**RECORDS SUPPLIED:**
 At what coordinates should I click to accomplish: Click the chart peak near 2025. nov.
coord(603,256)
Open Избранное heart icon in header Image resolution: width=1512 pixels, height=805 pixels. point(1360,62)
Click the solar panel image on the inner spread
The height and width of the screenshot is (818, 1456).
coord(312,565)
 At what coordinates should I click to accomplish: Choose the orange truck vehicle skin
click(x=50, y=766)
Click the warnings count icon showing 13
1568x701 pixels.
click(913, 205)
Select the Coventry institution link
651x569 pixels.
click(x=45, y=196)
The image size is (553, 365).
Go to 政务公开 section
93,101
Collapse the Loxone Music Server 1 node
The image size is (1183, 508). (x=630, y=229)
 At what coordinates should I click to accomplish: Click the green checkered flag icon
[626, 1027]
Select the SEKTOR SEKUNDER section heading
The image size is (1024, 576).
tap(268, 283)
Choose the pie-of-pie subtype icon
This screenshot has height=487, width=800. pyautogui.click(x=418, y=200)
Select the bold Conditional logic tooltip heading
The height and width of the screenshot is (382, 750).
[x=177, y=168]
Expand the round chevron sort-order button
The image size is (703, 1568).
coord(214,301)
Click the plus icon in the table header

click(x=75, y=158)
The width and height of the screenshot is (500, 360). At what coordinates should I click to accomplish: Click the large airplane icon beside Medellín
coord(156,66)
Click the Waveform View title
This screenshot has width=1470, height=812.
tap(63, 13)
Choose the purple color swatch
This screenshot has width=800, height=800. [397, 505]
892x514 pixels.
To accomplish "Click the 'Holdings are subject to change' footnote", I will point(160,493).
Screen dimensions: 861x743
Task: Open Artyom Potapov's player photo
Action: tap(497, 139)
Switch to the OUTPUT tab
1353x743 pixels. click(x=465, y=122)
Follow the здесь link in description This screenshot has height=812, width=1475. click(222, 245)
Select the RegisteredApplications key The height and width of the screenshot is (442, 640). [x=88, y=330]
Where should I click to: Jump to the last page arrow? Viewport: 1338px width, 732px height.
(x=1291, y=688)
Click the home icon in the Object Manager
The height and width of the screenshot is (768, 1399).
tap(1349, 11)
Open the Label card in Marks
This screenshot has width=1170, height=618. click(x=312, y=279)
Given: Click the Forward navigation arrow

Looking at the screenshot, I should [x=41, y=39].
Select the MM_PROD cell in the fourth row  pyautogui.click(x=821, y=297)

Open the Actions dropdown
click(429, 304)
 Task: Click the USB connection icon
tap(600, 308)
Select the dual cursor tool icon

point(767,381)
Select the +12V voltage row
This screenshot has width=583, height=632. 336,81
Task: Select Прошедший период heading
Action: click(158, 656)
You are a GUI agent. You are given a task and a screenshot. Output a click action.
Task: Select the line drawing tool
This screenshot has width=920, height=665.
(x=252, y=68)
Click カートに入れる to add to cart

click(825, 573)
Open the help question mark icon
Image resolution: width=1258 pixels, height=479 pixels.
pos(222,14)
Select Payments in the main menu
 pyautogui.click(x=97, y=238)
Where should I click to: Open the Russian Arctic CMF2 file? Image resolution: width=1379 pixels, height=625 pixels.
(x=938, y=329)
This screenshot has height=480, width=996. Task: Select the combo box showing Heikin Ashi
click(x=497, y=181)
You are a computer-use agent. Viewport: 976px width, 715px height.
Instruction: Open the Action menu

**WORK TO COMPLETE:**
Examine the records and pull out every line where the string "agent" occurs.

**ANSWER SECTION:**
You are a GUI agent. You are given a task and a screenshot. Output a click action.
You are a computer-use agent. Viewport: 976px width, 715px height.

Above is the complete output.